Rwanda could lose more medics, says report

KIGALI - The shortage of medical personnel in Rwanda could be worse with the few qualified citizens in the field opting to practice overseas, according to the latest global report on the impact of brain drain on Africa.

Monday, January 14, 2008

KIGALI - The shortage of medical personnel in Rwanda could be worse with the few qualified citizens in the field opting to practice overseas, according to the latest global report on the impact of brain drain on Africa.

The report, published last Thursday by the Centre for Global Development (CGB), a US based organisation, puts Rwanda in fifth position among seven African countries seriously facing the problem.

When contacted yesterday, the Minister of Health Dr Jean Damascene Ntawukuriryayo acknowledged there’s a problem of brain drain among medical personnel.

He said that the problem is fuelled by the search for better job remunerations, which developed countries are in position to offer them.

 "Like other developing countries with insufficient funds to pay doctors as richer countries do, Rwanda is at risk of losing hers,” he said. 
 
He could not however give an estimated number of medics who have left the country so far. The authors of the CGB report estimated that over 100,000 African-born physicians and professional nurses practice overseas in richer countries.

They examined nine receiving countries which include the UK, US, France, Canada, Australia, Portugal, Spain, Belgium and South Africa.

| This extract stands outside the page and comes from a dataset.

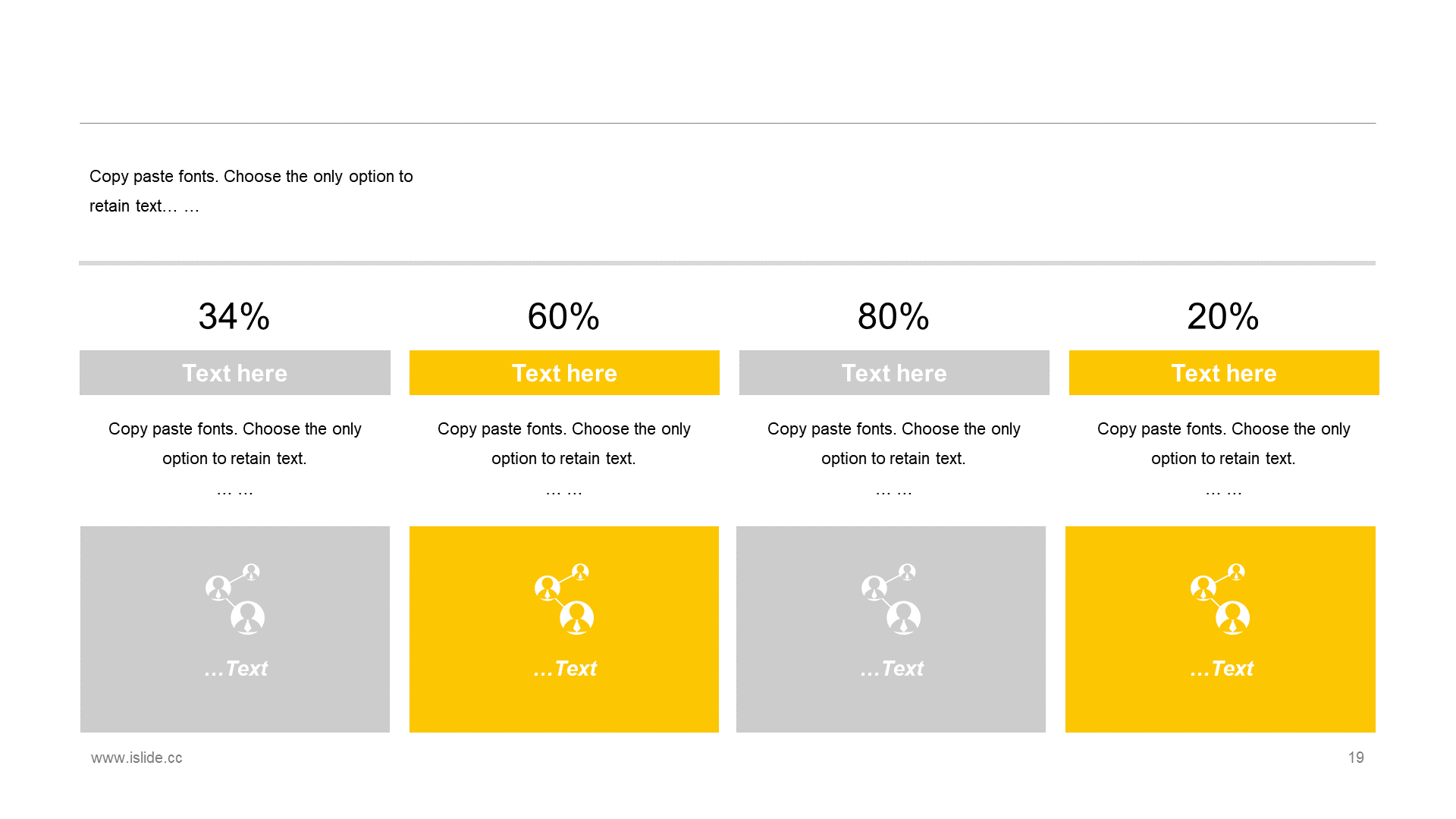Open the www.islide.cc footer link
The image size is (1456, 819).
[136, 758]
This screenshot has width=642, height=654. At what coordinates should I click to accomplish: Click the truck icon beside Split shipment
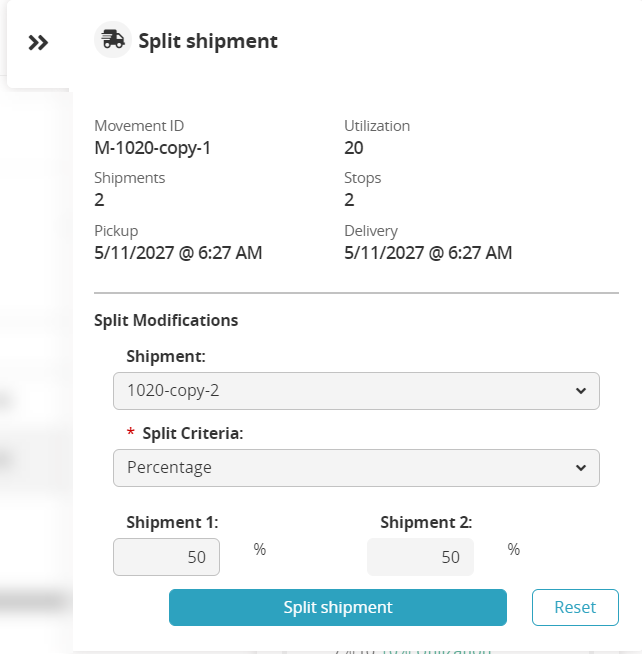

This was worked out to about one to fifth of the doctors and 10 per cent of the nurses, according to a study which suggests that problem may be greater than assumed.

The reasons are clear, said Michael Clemens, who led the team of the researchers whose study was published in the US Human Resources for Health journal last Thursday.

"African nurses working abroad can not take care of sick people in their respective countries. They are busy pursuing professional possibilities that are not available to them at home,” Clemens said in the report.

The study which counts African doctors practicing abroad not training from there comes barely a month after the Rwanda’s Centre Hospitalier University de Kigali (CHUK) decried medics’ shortage.

Recently, the Director General of CHUK Dr Theobald Hategekimana said that the country’s top referral hospital is faced with a shortage of medical personnel.

Dr Hategekimana said that the hospital has 80 medical doctors, 27 of whom have postgraduate skills; 348 nurses, 23 midwives, 86 paramedicals and three dentists. "We are all overworked. That puts a lot of stress on the limited medical professionals we have,” he said.

According to the report, Rwanda and Kenya are the East Africa Community (EAC) member countries with high brain drain problem. Whereas other African countries which include Mozambique, Angola and Ghana with 75, 70 and 56 percentages respectively have got high records in the whole continent.